As is customary at the end of every year, I would like to spend some time taking stock of key privacy developments in 2018 and engage in a little bit of crystal ball gazing before we dive into the APAC Digest this week.

Some of my hardworking colleagues at the IAPP’s U.S. office have presumably had to skip office parties to dedicate time to reviewing the top IAPP resources, Privacy Advisor stories, Privacy Perspectives posts, and web conferences.

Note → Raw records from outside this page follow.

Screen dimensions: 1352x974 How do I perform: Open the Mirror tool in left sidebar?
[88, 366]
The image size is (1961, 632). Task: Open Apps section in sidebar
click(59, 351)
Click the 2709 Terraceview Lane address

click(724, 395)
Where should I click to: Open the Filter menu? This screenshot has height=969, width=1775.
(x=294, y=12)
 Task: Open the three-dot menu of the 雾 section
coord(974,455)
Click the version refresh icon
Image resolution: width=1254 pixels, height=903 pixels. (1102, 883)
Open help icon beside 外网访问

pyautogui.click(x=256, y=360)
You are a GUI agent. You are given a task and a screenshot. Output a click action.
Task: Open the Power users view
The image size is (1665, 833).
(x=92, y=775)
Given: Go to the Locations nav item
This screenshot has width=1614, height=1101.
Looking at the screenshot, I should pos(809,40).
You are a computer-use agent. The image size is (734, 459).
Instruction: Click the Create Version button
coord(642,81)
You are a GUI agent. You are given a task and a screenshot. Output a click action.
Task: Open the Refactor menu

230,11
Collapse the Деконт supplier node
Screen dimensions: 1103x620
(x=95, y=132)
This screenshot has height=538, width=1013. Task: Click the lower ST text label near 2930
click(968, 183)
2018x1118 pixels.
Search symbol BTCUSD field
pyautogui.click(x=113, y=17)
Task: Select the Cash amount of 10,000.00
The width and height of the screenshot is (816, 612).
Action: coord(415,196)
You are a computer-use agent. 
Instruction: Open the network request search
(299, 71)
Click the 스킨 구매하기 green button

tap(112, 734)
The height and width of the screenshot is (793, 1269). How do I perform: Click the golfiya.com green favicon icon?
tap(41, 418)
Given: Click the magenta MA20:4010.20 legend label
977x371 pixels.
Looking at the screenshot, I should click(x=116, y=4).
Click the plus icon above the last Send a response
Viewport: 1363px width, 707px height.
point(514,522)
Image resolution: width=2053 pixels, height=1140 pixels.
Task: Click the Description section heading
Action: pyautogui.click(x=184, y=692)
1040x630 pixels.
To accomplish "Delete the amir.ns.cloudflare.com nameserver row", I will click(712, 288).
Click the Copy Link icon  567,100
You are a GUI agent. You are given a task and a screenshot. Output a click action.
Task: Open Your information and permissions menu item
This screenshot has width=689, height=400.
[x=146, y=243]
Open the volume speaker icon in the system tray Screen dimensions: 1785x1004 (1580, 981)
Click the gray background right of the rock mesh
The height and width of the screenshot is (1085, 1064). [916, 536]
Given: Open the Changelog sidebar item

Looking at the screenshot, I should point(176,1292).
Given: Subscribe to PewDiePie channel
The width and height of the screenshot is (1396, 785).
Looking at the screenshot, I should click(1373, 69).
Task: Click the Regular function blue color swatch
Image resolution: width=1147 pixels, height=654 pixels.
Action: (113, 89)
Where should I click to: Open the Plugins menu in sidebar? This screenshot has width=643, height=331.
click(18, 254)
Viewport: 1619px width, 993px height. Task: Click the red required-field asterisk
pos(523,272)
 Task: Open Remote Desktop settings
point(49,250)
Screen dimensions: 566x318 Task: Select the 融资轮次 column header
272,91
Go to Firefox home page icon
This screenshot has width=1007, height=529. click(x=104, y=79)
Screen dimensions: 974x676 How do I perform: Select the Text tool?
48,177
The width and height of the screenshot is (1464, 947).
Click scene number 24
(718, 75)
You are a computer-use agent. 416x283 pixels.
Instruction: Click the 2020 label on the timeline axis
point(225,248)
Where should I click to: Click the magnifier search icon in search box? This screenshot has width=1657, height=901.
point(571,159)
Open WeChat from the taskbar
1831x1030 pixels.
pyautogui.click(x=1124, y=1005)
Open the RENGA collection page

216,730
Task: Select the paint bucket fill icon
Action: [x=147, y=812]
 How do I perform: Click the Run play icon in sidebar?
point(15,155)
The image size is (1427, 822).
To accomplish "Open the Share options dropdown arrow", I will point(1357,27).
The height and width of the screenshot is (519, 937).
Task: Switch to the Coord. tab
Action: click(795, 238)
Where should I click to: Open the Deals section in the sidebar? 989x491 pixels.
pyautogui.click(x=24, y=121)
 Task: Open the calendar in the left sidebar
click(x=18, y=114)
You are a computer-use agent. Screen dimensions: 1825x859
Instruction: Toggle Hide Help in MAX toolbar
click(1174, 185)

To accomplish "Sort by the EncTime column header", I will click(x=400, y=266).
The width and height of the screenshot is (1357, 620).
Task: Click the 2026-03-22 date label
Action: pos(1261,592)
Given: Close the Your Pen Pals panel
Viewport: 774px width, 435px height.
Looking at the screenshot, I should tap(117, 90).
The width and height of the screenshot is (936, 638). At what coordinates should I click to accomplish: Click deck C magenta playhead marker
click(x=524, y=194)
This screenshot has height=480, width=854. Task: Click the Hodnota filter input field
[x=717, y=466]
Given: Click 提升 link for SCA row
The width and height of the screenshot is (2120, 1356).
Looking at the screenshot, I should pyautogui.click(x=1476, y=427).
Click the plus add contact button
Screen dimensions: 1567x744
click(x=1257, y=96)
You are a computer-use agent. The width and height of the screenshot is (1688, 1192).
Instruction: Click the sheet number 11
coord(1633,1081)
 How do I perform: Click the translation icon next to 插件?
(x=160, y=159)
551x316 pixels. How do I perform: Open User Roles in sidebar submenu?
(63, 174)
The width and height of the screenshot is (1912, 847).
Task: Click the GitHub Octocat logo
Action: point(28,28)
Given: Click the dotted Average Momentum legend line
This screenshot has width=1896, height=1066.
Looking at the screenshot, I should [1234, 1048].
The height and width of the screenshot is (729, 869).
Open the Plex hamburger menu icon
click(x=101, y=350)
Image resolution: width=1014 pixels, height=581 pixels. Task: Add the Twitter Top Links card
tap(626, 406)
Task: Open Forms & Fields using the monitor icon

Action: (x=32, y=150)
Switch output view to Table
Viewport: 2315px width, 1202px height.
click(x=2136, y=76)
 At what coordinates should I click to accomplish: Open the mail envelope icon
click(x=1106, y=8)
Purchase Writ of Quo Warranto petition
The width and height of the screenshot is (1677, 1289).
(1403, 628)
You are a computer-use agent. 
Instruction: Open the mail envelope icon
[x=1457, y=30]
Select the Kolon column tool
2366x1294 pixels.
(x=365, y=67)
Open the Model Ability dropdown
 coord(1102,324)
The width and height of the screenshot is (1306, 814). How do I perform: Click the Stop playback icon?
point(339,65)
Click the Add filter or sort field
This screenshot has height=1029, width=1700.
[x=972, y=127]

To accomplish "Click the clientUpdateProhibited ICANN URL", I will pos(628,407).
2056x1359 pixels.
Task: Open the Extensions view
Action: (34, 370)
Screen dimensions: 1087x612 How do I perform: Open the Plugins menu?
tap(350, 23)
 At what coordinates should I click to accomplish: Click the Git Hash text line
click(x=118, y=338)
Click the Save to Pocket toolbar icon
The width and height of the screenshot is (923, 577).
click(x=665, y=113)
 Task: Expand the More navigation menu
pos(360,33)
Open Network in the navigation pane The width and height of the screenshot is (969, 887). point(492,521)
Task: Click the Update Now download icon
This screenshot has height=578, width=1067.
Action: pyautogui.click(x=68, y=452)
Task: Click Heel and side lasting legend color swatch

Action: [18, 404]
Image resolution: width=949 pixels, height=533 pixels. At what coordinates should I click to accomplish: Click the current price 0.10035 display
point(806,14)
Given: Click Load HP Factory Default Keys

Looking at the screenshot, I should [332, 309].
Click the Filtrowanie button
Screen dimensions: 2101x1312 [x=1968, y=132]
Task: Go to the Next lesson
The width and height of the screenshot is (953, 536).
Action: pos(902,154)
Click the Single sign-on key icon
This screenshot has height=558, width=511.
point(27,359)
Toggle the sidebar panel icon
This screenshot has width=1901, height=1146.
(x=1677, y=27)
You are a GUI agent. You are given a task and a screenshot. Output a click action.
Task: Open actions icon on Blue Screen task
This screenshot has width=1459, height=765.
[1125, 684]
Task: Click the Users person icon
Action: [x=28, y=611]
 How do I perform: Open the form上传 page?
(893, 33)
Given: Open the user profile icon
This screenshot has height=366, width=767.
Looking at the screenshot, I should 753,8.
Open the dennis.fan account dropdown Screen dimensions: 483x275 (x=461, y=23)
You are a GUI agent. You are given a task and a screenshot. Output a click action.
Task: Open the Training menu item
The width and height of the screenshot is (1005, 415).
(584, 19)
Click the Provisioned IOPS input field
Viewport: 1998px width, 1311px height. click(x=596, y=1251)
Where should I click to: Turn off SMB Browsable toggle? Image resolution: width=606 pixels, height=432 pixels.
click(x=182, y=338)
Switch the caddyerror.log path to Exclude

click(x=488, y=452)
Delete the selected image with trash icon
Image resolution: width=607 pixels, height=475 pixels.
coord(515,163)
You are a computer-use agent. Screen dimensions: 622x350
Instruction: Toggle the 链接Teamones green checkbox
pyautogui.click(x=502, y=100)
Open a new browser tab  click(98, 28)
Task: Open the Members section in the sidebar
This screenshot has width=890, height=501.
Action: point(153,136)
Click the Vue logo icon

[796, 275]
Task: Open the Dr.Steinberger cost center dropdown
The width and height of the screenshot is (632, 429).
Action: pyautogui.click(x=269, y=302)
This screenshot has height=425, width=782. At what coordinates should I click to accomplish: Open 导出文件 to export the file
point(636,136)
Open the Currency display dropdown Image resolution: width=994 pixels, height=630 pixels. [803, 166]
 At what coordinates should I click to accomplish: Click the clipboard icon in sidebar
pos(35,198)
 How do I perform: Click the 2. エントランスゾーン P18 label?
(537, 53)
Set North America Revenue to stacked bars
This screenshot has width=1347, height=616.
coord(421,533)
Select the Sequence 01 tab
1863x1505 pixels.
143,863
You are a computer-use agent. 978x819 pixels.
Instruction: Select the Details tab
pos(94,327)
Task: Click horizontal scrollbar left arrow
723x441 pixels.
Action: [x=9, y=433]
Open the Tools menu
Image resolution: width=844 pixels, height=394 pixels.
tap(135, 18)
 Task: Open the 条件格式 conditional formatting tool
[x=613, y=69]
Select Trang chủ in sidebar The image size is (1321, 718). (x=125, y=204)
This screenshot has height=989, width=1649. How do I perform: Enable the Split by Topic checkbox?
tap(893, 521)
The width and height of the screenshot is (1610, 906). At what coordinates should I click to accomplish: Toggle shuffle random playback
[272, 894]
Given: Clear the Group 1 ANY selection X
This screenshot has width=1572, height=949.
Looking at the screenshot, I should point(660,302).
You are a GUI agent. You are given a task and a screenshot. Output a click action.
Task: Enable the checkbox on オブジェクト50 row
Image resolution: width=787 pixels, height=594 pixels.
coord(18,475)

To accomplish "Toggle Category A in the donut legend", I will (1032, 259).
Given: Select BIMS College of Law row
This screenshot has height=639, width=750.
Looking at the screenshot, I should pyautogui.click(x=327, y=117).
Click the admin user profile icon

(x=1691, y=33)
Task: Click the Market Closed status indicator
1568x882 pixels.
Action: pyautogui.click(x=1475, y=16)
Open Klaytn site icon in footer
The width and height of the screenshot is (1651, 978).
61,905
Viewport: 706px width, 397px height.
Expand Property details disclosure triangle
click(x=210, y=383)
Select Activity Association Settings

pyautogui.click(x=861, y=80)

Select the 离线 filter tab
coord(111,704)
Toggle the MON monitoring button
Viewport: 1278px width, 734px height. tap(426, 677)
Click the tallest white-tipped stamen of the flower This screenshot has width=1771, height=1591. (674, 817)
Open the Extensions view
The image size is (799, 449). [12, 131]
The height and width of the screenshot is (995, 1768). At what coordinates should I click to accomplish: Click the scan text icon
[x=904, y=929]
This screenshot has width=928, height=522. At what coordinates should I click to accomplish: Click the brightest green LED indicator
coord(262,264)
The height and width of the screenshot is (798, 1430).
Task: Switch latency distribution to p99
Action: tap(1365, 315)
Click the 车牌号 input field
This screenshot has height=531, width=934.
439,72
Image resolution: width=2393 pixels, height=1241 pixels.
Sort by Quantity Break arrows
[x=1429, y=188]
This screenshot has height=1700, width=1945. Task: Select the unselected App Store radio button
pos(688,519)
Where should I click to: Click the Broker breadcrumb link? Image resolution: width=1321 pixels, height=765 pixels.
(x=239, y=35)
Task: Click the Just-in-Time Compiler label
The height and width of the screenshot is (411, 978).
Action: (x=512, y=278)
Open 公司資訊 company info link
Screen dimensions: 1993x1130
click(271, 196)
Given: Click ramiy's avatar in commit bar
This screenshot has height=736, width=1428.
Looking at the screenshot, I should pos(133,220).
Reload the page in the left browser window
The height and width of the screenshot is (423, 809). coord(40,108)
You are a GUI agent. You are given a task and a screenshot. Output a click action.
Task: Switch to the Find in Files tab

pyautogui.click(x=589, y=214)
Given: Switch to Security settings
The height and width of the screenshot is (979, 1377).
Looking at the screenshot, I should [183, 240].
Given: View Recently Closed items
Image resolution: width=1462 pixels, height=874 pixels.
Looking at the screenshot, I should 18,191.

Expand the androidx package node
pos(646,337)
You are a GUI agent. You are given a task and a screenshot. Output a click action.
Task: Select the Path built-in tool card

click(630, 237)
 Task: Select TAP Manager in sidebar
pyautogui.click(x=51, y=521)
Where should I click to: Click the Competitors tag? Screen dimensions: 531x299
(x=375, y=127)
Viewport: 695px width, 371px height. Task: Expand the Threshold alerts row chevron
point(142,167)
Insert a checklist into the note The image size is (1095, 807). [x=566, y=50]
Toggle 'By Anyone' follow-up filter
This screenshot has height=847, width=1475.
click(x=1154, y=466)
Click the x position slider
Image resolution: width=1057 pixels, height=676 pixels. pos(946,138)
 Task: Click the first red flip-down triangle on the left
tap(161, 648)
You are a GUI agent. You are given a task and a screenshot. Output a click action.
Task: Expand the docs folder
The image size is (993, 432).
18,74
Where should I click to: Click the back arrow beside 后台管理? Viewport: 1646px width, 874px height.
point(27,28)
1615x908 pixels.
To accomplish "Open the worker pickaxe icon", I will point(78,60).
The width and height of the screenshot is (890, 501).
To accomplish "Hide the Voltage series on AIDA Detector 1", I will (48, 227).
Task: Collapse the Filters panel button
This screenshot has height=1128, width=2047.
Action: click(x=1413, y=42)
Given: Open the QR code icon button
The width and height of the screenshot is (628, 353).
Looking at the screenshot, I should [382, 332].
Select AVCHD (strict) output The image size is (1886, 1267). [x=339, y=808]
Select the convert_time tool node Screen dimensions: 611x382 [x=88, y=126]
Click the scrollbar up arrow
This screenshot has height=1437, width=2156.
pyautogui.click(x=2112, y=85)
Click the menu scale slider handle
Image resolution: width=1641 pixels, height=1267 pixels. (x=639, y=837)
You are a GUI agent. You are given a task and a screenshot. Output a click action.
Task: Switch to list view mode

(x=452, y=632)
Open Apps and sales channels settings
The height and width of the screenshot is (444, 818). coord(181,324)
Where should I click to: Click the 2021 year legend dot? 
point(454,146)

These are well worth checking out, and, as expected, much of the focus is on the implementation of the EU General Data Protection Regulation, the release of India’s draft privacy law, and the passage of California’s Consumer Privacy Act and Brazil’s national privacy law. Major security incidents and data breaches have continued to hog the headlines, starting with Facebook-Cambridge Analytica and continuing with Uber, Starwood/Marriott, British Airways and Cathay Pacific. Closer to home, we have incidents related to Aadhaar in India, SingHealth in Singapore, Comelec in the Philippines, Lowyat.net in Malaysia, and Vietnam Airlines (and the list goes on and on).

I would wager my last dollar that there will be a continued focus on data breaches in 2019 and beyond. With unabated growth in huge data repositories containing more and more sensitive personal data (e.g., databases held by governments and companies in health care, air or land transport, and hospitality, just to name a few examples from this year’s breaches), hackers after the pot of gold will inevitably grow in numbers and sophistication, and we will likely see more state actors getting into the act. In this regard, I think it is likely that privacy authorities around the world will continue to work on enhancing the regulatory regime around data breach prevention and notification, as well as step up on enforcement.

We are also likely to see increased regulatory scrutiny on major tech companies that have acquired extensive market power in their respective spheres and are able to collect huge amounts of personal data from consumers around the world. Revelations such as the recent New York Times exposé that Facebook had entered into data-sharing agreements with some of its biggest business partners, like Microsoft, Yahoo, Amazon, Netflix and Spotify, to give them broader access to personal data than previously disclosed are likely to strengthen the regulator’s hand. I suspect more authorities will start thinking seriously about the intersection between personal data and market concentration.

Besides the endpoints, the battle over data is also likely to be played out over who gets to control the networks through which data runs. Conspiracy theories abound over the impetus for the recent arrest of Meng Wanzhou, the daughter of Huawei’s founder and the company’s CFO, in Vancouver, and the tit-for-tat arrests of prominent Canadians in China. In my view, one of the more credible theories is that this is really a proxy battle over the development of hardware and standards for the nascent 5G technology. The development of any significant new technology for the transfer of personal data (e.g., using blockchain technology) will likely experience similar friction.

Against the backdrop of such a complex, multifaceted environment for personal data protection, stakeholders in the privacy industry will need to continually upgrade or retool their skill sets and stay abreast of the latest developments. I foresee that privacy regulators in various jurisdictions will push for increasing professionalization of the privacy industry. Companies will be required to not only employ data protection officers, but also ensure that they are adequately trained in new areas, such as data ethics and data innovation.

All in all, it looks like another exciting year ahead for the IAPP and privacy professionals around the world.

May you get some time to rest and recharge with your family and loved ones this year end before the madness begins in the new year.